Administration costs The Data Warehouse only solution offers the best effort in minimizing the administration costs, due to the centralized design of the system. In this solution it is only necessary to manage a central system. Normally the client management is no problem, if using web technology or a centralized client deployment, which should be a standard in all mid-size to big enterprises. A central Backup can cover the whole data of the Data Warehouse. The solution with Data Marts only are more expensive, because of its decentralized design. There are higher costs in cases of product updates or maintaining the online connections, you also have to backup each Data Mart for itself, depending on his physical location. Also the process of filling a single Data Mart is critical. Errors during update may cause loss of data. In case of an error during an update, the system administration must react at once. Data Marts with a central Data Warehouse are more efficient, because all necessary data is stored in a single place. When an error during an update of a Data Mart occurs, this is normally no problem, because the data is not lost and can be recovered directly from the Data Warehouse. It may also be possible to recover a whole Data Mart out of the Data Warehouse. Virtual Data Warehouses administration costs depend on the quality of the implementation. Problems with connections to the online data sources may cause user to ask for support, even if the problem was caused by a broken online connection or a failure in the online data source. End-users may not be able to realize whether the data source or the application on their computer cause a problem.
Average data age The virtual Data Warehouse represents the most actual data, because the application directly connects to the data sources and fetches its information online. The retrieved information is always up to date. Information provided by Data Mart only or Data Warehouse only solutions are collected to specific time. Generally, each day by night. These times can vary from hourly to monthly or even longer. The selected period depends on the cost of the process retrieving and checking the information. A solution with one central Data Warehouse and additional Data Marts houses less actual data then Data Warehouse only. The data of the Data Warehouse must be converted and copied to the Data Marts, which is time consuming.
Performance A virtual Data Warehouse has the poorest performance all over. All data is retrieved during runtime directly from the data sources. Before data can be used, it must be converted for presentation. Therefore, a huge amount of time is spent by retrieval and converting of data. The Data Marts host information, which are already optimized for the client applications. All data s stored in an optimal state in the database. Special indexes in the databases speed up information retrieval.

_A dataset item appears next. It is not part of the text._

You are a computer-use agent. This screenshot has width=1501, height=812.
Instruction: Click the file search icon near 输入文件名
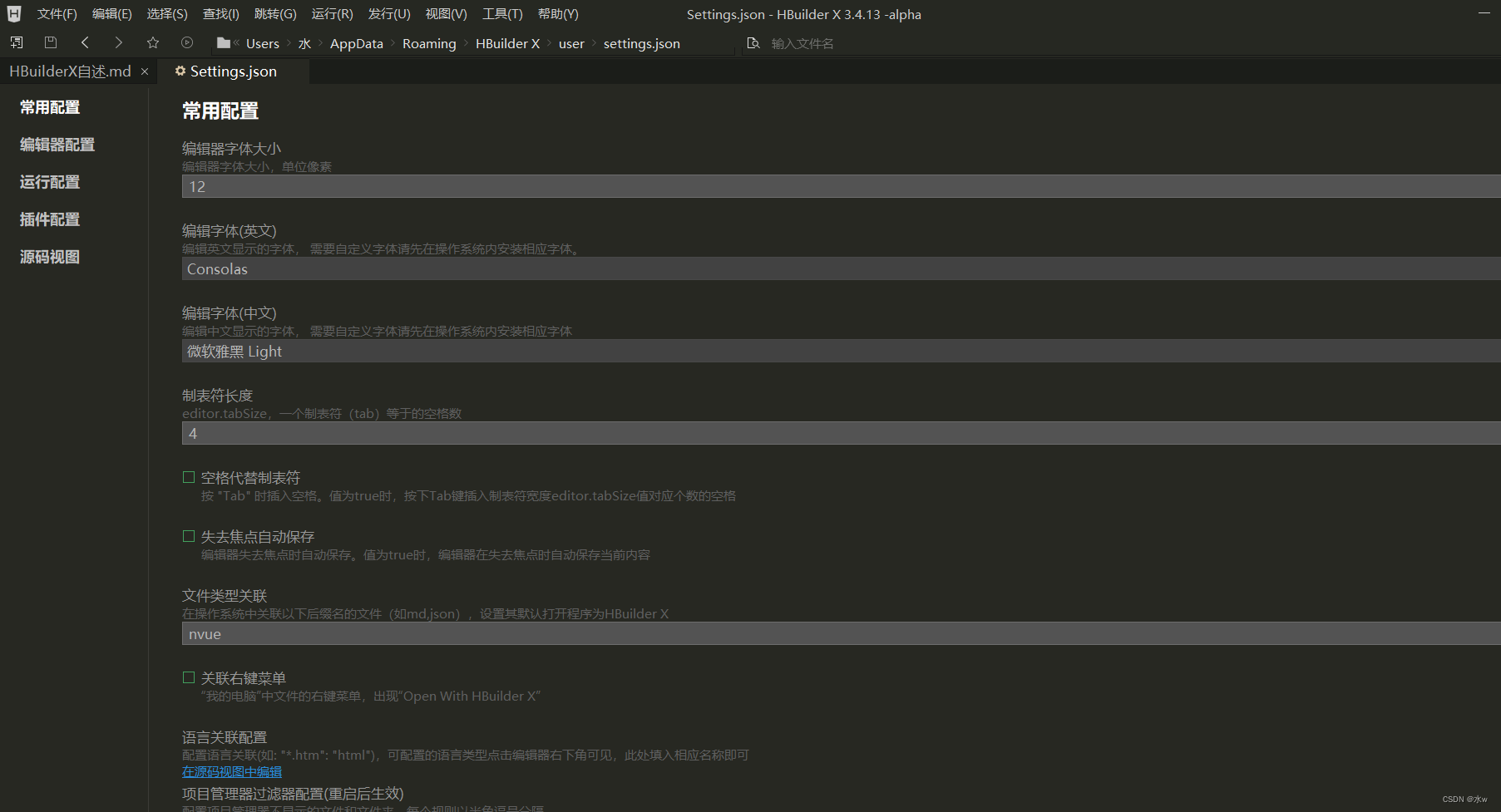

Exercises to Intro2DWH Last Update: 20.09.2021
Page 20 of 98 Pages
Implementation Time The implementation of a Data Warehouse with its Data Marts takes the longest time, because complex networks and transformations must be created. Creating Data Warehouse only or Data Marts only should take almost the same amount of time. Most time is normally spent on creating the ETL (about 80%), so the differences between Data Warehouse only and Data Marts only should not differ much. Implementing a Virtual Data Warehouse can be done very fast because of its simple structure. It is not necessary to build a central database with all connectors.
Data Consistency When using Data Warehouse or Data Mart technology a maximum consistency of data is achieved. All provided information is checked for validity and consistency. A virtual Data Warehouse may have problems with data consistency because all data is retrieved at runtime. When data organization on sources changes, the consistency of new data may be consistent, but older data may not be represented in its current model.

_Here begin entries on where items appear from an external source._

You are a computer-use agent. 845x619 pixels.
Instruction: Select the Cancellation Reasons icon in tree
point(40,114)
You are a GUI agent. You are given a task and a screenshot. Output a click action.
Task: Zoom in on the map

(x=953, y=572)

Flexibility The highest flexibility has a virtual data warehouse. It is possible to change the data preparation process very easy because only the clients are directly involved. There are nearly no components, which depend on each other. In Data Warehouse only solution flexibility is poor, because there may exist different types of clients that depend on the data model of the Data Warehouse. If it would be necessary to change a particular part of the data model intensive testing for compatibility with existing applications must be done, or even the client applications have to be updated. A solution with Data Marts, with or without a central Data Warehouse has medium flexibility due that client applications normally uses Data Marts as their point of information. In case of a change in the central Data Warehouse or the data sources, it is only necessary to update the process of filling the Data Marts. In case of change in the Data Marts only the depending, client applications are involved and not all client applications.
Data Consistency Data consistency is poor in a virtual Data Warehouse. But it also depends on the quality of the process, which gathers information from the sources. Data Warehouses and Data Marts have very good data consistency because the information stored in their databases have been checked during the ETL process.
Quality of information The quality of information hardly depends on the quality of the data population process (ETL process) and how good the information is processed and filtered before stored in the Data Warehouse or presented to a user. Therefore, it is not possible to give a concrete statement.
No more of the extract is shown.